Good fun until it isn’t
IT was good fun – so long as you weren’t in the water. If you walked reasonably quickly you could keep up with that large croc that transited Four Mile Beach on Monday morning.
The beach was full of people, strung out literally for kilometres enjoying a morning walk. Now they had the option of keeping pace with the big croc.
It was exciting, as watching apex predators always is.
This one is presenting a real headache for the authorities. The Environment and Heritage Protection Department had no sooner removed the trap – issuing their standard line that their quarry was ”presumed to have moved on” etc, and “crocodiles move around all the time” etc.
Yep, except this one has been making more appearances than George the Grouper. He was seen eating another croc up the Inlet last week and was photographed by a drone near the superyachts a few days later.
And he’d transited the beach last Thursday and Friday.
On Monday morning Terri Irwin was on the ABC Radio talking about croc management. Sure she’s an expert when it comes to the crocs in the Wenlock River. Her theory is that it gives a false sense of safety if you remove big crocs. They may be fewer but others are still in the waterways.
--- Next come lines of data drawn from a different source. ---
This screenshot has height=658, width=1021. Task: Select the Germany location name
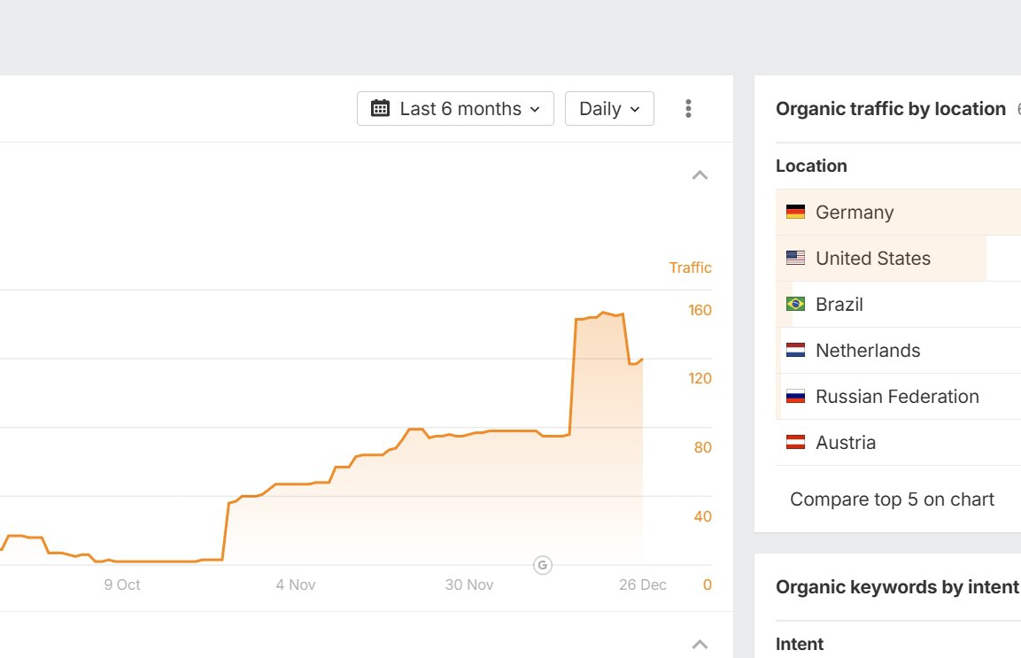click(854, 213)
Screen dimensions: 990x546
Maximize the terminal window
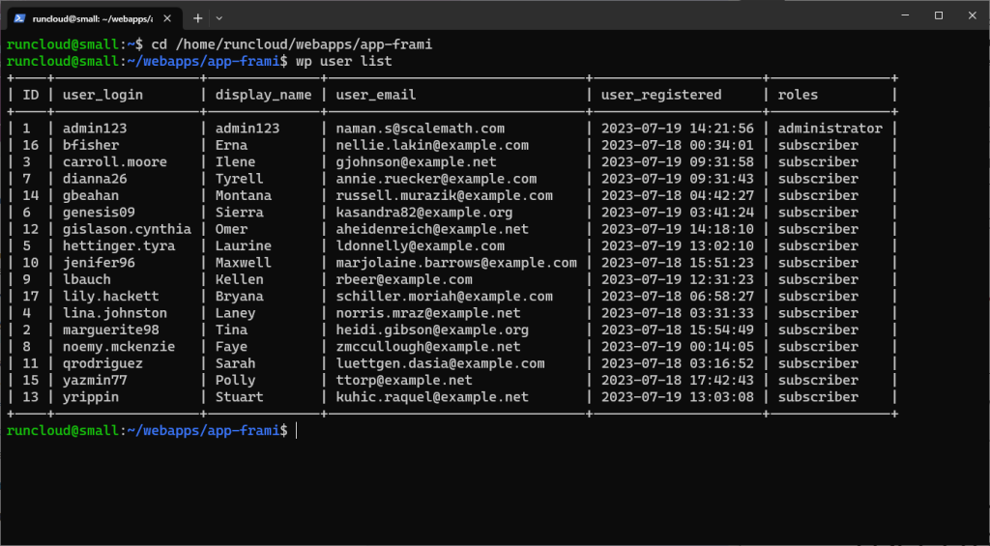939,15
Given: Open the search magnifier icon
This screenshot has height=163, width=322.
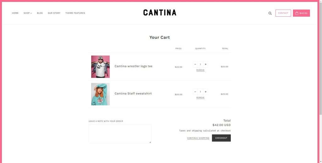Looking at the screenshot, I should 270,13.
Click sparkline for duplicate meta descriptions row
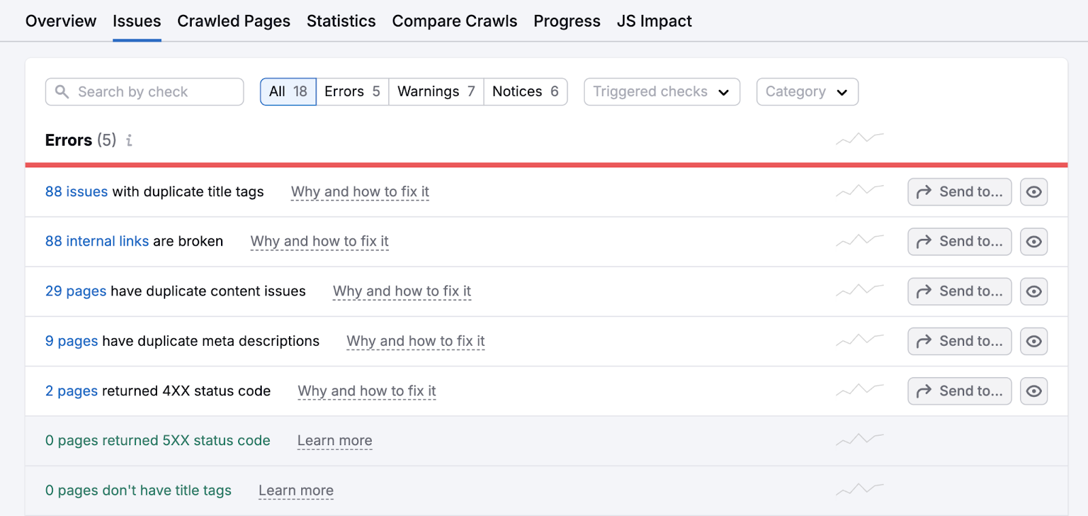The height and width of the screenshot is (516, 1088). (x=860, y=340)
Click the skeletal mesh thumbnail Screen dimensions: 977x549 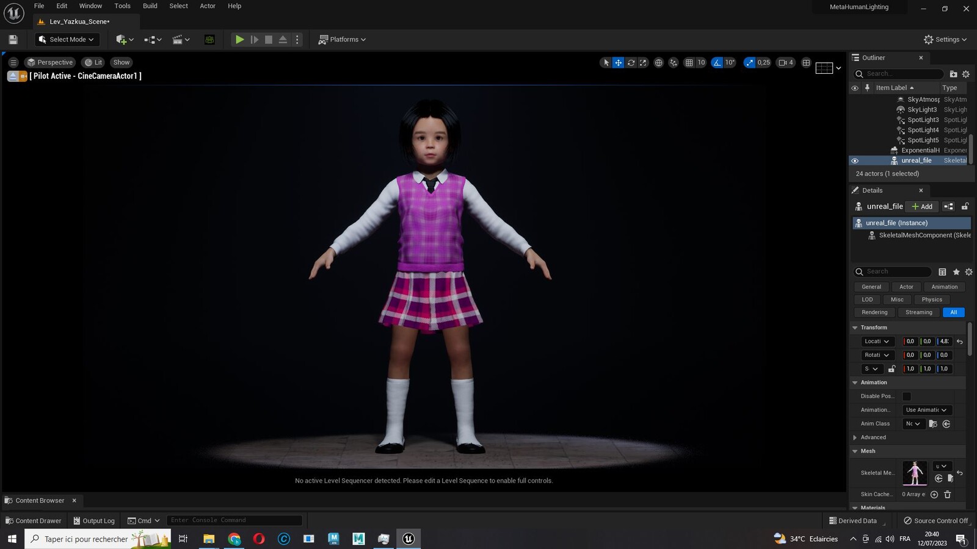(x=915, y=473)
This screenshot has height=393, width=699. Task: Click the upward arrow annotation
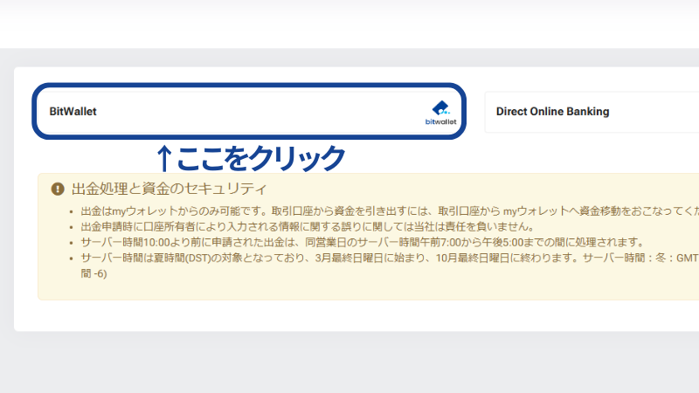163,158
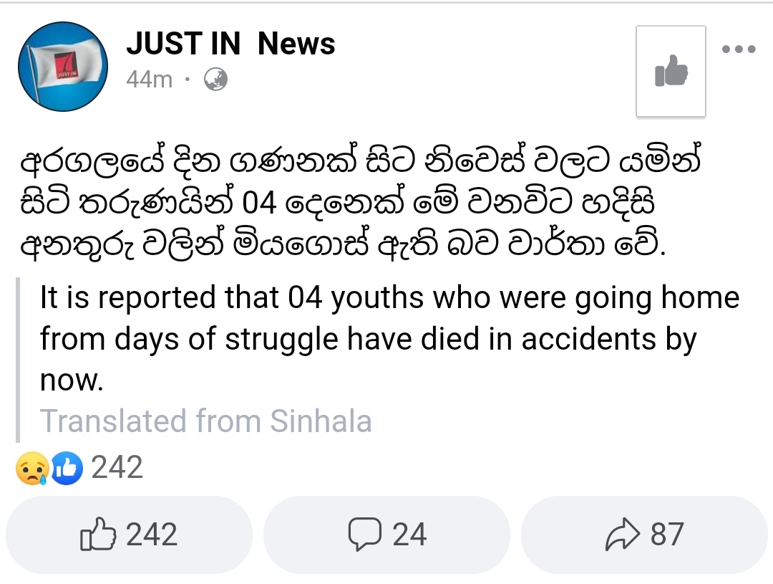Click the 44m post timestamp
The width and height of the screenshot is (773, 584).
pos(150,80)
So, she reckons, don’t go in the water. “You just don’t go and play on the freeway, do you?” she said.
Except our bathing beaches are not the freeway – they are bathing beaches, places that hundreds of thousands like to visit and enjoy – and we invite them to.
What is sensible for the Wenlock River is not reasonable in Port Douglas.
She reckons the big ones are kind of super police, keeping the younger ones in line and the system ticking over.
Great – get eaten by one of these reptilian sheriffs and it’s nice to know you’ve been taken out by a killer with a badge.